Dataset entries:
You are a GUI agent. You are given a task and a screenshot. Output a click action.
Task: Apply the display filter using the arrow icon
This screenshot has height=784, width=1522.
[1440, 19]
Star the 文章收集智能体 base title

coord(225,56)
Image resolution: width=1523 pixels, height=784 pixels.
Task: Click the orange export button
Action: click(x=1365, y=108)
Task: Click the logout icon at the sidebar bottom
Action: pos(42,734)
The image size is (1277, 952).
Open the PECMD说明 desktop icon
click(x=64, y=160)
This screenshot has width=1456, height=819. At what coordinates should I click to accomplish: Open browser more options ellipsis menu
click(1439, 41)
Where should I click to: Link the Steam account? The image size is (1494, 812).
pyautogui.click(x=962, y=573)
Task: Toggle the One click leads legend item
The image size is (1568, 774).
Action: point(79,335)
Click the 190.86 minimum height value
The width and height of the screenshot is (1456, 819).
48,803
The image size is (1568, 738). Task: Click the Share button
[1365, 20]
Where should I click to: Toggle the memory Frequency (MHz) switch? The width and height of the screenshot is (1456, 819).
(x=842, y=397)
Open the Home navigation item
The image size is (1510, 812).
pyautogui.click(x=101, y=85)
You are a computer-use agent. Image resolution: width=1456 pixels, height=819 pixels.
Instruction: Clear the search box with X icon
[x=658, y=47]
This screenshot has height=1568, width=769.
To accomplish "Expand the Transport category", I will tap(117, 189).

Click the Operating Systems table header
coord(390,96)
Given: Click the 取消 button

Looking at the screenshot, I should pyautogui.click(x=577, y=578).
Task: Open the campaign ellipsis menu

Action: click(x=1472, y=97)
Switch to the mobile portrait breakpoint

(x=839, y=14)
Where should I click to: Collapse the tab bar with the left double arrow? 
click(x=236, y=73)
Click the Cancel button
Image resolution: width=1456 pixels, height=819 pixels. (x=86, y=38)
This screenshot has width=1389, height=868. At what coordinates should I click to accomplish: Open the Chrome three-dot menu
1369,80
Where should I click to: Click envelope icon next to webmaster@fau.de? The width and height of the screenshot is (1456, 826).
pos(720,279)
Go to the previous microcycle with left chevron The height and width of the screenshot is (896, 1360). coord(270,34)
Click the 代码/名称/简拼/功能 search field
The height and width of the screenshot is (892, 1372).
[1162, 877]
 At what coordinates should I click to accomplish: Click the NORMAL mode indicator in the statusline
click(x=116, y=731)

Directions for this task: Could you transcribe every record above exactly as it appears?

Problem solution:
You are a GUI agent. You are given a task and a screenshot. Output a click action.
Task: Apply the display filter using the arrow icon
This screenshot has height=784, width=1522.
[1440, 19]
Star the 文章收集智能体 base title

coord(225,56)
Image resolution: width=1523 pixels, height=784 pixels.
Task: Click the orange export button
Action: click(x=1365, y=108)
Task: Click the logout icon at the sidebar bottom
Action: pos(42,734)
The image size is (1277, 952).
Open the PECMD说明 desktop icon
click(x=64, y=160)
This screenshot has width=1456, height=819. At what coordinates should I click to accomplish: Open browser more options ellipsis menu
click(1439, 41)
Where should I click to: Link the Steam account? The image size is (1494, 812).
pyautogui.click(x=962, y=573)
Task: Toggle the One click leads legend item
The image size is (1568, 774).
Action: point(79,335)
Click the 190.86 minimum height value
The width and height of the screenshot is (1456, 819).
48,803
The image size is (1568, 738). Task: Click the Share button
[1365, 20]
Where should I click to: Toggle the memory Frequency (MHz) switch? The width and height of the screenshot is (1456, 819).
(x=842, y=397)
Open the Home navigation item
The image size is (1510, 812).
pyautogui.click(x=101, y=85)
You are a computer-use agent. Image resolution: width=1456 pixels, height=819 pixels.
Instruction: Clear the search box with X icon
[x=658, y=47]
This screenshot has height=1568, width=769.
To accomplish "Expand the Transport category", I will tap(117, 189).

Click the Operating Systems table header
coord(390,96)
Given: Click the 取消 button

Looking at the screenshot, I should pyautogui.click(x=577, y=578).
Task: Open the campaign ellipsis menu

Action: click(x=1472, y=97)
Switch to the mobile portrait breakpoint

(x=839, y=14)
Where should I click to: Collapse the tab bar with the left double arrow? 
click(x=236, y=73)
Click the Cancel button
Image resolution: width=1456 pixels, height=819 pixels. (x=86, y=38)
This screenshot has width=1389, height=868. At what coordinates should I click to accomplish: Open the Chrome three-dot menu
1369,80
Where should I click to: Click envelope icon next to webmaster@fau.de? The width and height of the screenshot is (1456, 826).
pos(720,279)
Go to the previous microcycle with left chevron The height and width of the screenshot is (896, 1360). coord(270,34)
Click the 代码/名称/简拼/功能 search field
The height and width of the screenshot is (892, 1372).
[1162, 877]
 At what coordinates should I click to accomplish: Click the NORMAL mode indicator in the statusline
click(x=116, y=731)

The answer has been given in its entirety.